健康保険証を廃止しマイナンバーカードと一本化する法案は2023年4月25日、衆議院委員会で採決されました。採決には自民党、公明党、日本維新の会、国民民主党は賛成しました。立憲民主党と日本共産党は反対しました。法案採決からまもなく1年が経過します。2023年4月14日の参議院特別委員会の審議を振り返りました。
2023年4月14日、参議院委員会で、日本共産党の伊藤岳参議院議員は保団連の「健康保険証の廃止に伴う高齢者施設等への影響調査(影響調査)」(N=1,219)の結果をもとに、高齢者施設等への影響について質問を行いました。
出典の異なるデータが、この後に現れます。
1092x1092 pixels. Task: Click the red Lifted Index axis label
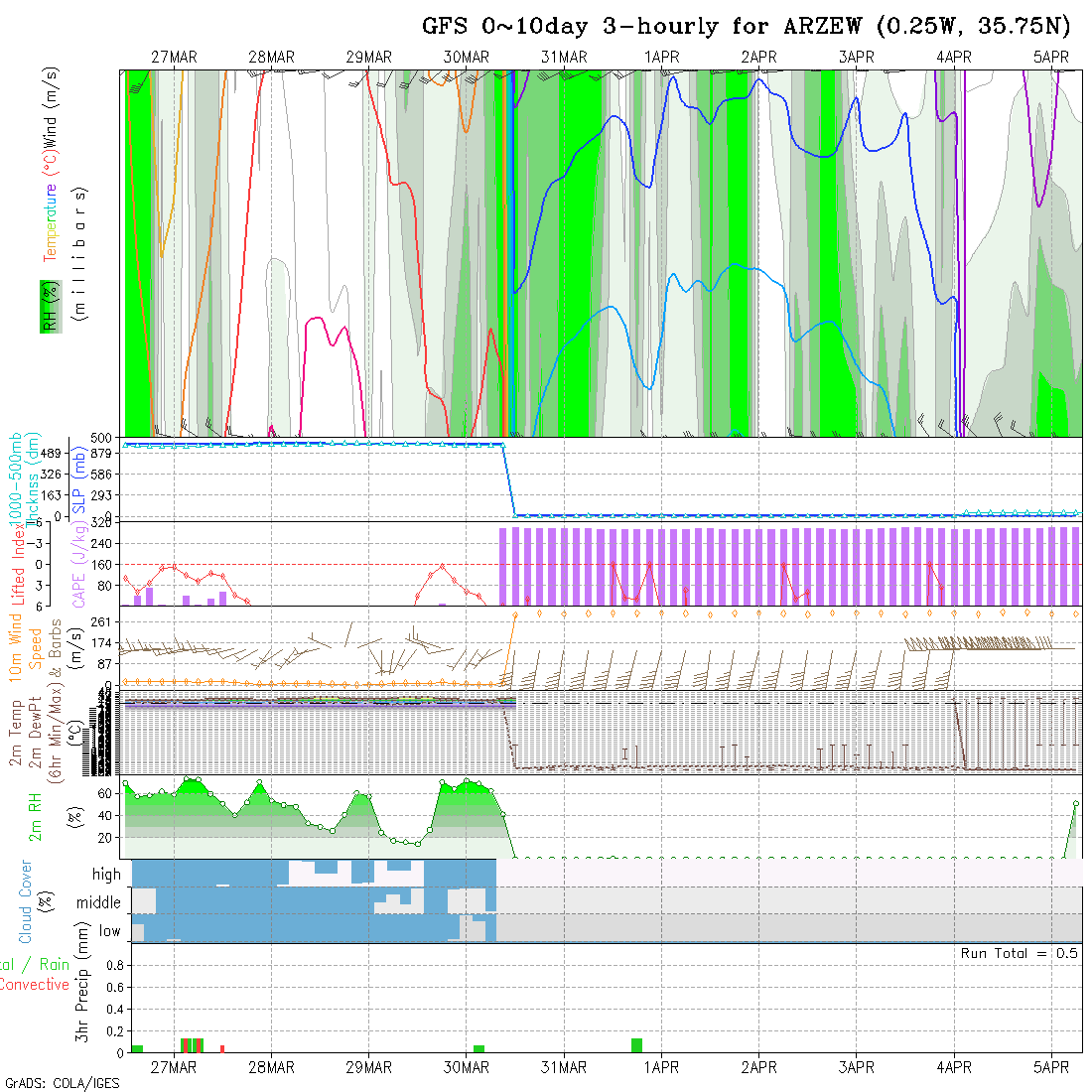[18, 561]
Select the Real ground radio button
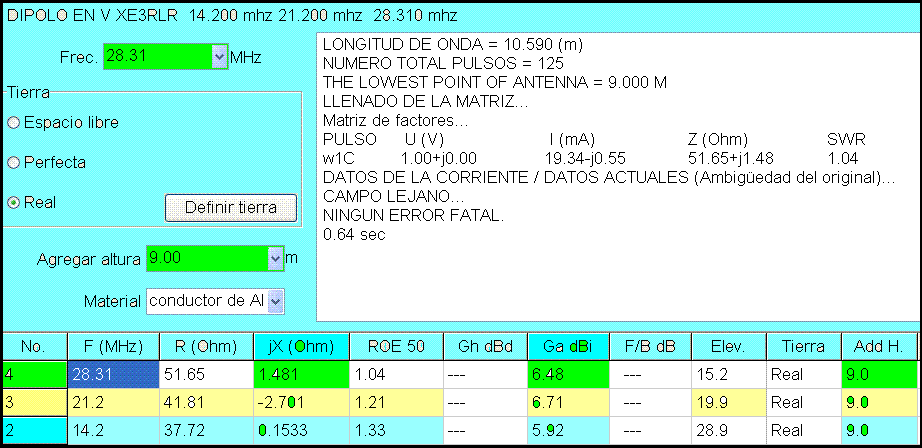 click(x=14, y=202)
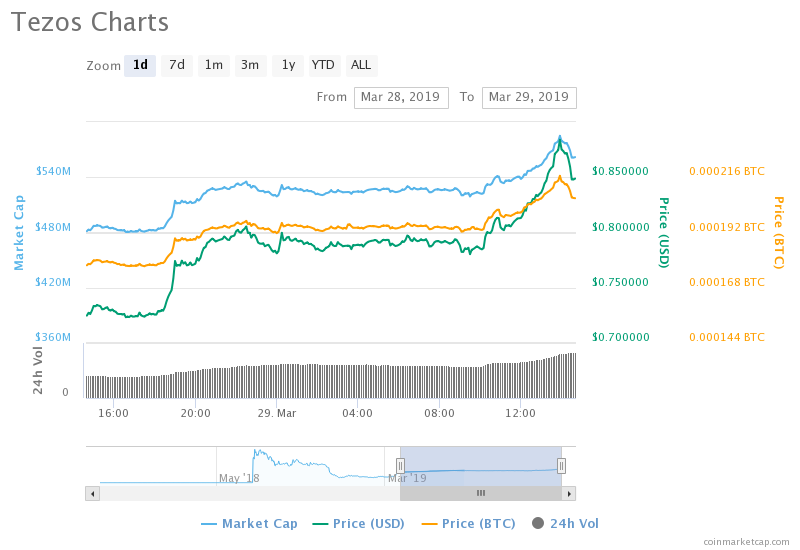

伊藤議員は、影響調査では83.6%の施設が利用者・入所者の保険証を「管理している」と回答したことを紹介し、圧倒的多数の施設で保険証を管理していることを指摘。「老健、特養施設において利用者・入所者の保険証を管理していると認識しているか」と問い質しました。大串正樹デジタル副大臣は、「管理の実態は認識している」と答弁しました。
カード取得困難者がいても保険証廃止か
続けて伊藤議員は、影響調査で利用者・入所者の代理申請について「対応できる」と回答した施設はわずか6.5%に過ぎなかったことを受けて、「このままでは要介護高齢者はマイナカードを取得できないことになるが、それでも保険証を廃止するのか」と質問しました。大串副大臣は、中間とりまとめでは、施設職員や支援団体等に申請代理交付の支援について協力要請するとした上で、市町村が介護福祉施設に出張して受け付けるという体制整備も推進するとしていると述べ、「マイナカードの管理のあり方の留意点を整理するなど施設・入所者の双方が安心してマイナカードを管理できる環境づくりを推進することとしている。引き続き関係者のご意見やご要望を伺い、保険証との円滑な一体化を進めていく」とあくまで保険証廃止を強行する姿勢を示しました。
圧倒的多数の施設がカードを管理できない
伊藤議員は、仮にマイナカードを取得できても圧倒的多数の施設(94.0%)が利用者・入居者のマイナカードの管理(暗証番号を含む)をできないと回答していることを紹介し、認識を質しました。大串副大臣は、施設入居者等にも本人の過去の医療・保険情報に基づいた医療を受けることができるよう保障する必要があるとして、「施設・入所者双方が安心してマイナカードを管理できる環境づくりを推進する。関係者の意見や要望を聞き円滑な一体化を進める」と繰り返しました。
保険証を残すべきではないか
伊藤議員は、保険証廃止は本当に医療や介護を必要としている人たちが受診やケアから阻害される間違った事態になっていると指摘し、「現場の声を真摯に受けとめるのであれば、保険証を残すのが真っ当な政治判断ではないか」と迫りました。大串副大臣は、マイナ保険証のメリットを強調し、「来年秋に保険証を廃止することを予定している」と答弁しました。 伊藤議員は「対応できない人もいるから保険証を残すべきだ」と訴えました。